破傷風菌とは?
はしょうふうきん
破傷風菌とは、土壌や動物の腸管に広く分布する嫌気性細菌で、傷口から体内に入ると強力な神経毒素を産生し、致命的な筋肉のけいれんを引き起こします。
破傷風菌(はしょうふうきん、学名 Clostridium tetani)は、クロストリジウム属に属するグラム陽性の偏性嫌気性桿菌です。土壌・砂・ほこり・動物の糞便などに広く存在し、芽胞(がほう)の形態で長期間環境中に生存できます。芽胞は熱や消毒薬に対して非常に強い抵抗性を持っています。
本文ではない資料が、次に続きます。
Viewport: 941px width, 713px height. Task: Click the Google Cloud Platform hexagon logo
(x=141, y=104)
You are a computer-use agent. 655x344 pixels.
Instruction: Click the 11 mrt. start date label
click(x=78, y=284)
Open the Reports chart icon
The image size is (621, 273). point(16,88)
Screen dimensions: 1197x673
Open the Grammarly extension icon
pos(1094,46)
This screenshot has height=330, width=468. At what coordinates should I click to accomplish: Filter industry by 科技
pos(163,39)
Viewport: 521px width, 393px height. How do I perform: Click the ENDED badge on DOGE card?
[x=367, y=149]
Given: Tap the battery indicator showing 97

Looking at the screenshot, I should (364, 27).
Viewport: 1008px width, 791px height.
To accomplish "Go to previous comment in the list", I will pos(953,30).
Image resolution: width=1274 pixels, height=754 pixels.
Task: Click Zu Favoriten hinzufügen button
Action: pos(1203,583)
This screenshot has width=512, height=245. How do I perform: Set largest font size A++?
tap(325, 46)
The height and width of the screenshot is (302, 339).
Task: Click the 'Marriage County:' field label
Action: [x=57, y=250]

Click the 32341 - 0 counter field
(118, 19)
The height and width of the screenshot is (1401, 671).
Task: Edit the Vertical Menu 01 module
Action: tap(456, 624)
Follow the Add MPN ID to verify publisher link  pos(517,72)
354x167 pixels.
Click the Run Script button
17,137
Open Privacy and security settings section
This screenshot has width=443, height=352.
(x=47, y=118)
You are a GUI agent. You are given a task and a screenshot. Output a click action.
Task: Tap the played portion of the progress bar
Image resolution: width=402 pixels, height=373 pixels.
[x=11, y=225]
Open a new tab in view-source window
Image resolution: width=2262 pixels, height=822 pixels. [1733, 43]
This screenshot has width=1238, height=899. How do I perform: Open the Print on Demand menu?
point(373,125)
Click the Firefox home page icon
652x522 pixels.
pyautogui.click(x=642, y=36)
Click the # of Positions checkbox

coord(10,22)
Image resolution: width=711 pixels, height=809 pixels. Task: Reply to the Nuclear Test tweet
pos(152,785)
破傷風菌が引き起こす感染症「破傷風」は、菌が産生する神経毒素「テタノスパスミン(tetanospasmin)」によって発症します。この毒素は末梢神経から脊髄へと逆行性に輸送され、抑制性神経伝達を遮断することで筋肉の過剰収縮(強直性けいれん)を引き起こします。
破傷風の主な症状と経過は以下のとおりです。
- 開口障害(牙関緊急):顎の筋肉がけいれんし、口が開かなくなる初期症状
- 後弓反張(opisthotonus):全身の筋肉がけいれんして体が弓なりに反る
- 呼吸困難:呼吸筋のけいれんにより生命の危険が生じる
予防にはDPTワクチン(ジフテリア・百日咳・破傷風の混合ワクチン)が有効であり、定期接種によって免疫を維持することが重要です。一方、治療には抗毒素製剤・抗菌薬(メトロニダゾール・ペニシリンなど)・筋弛緩薬が用いられます。先進国では予防接種の普及により感染者は大幅に減少しましたが、発展途上国では依然として重大な感染症です。
使い方・例文
さびた釘を踏んだり、農作業中に土に触れた傷を放置したりした際に破傷風菌が侵入するリスクがあります。このような場合は速やかに傷を洗浄し、医療機関でワクチン接種歴を確認することが大切です。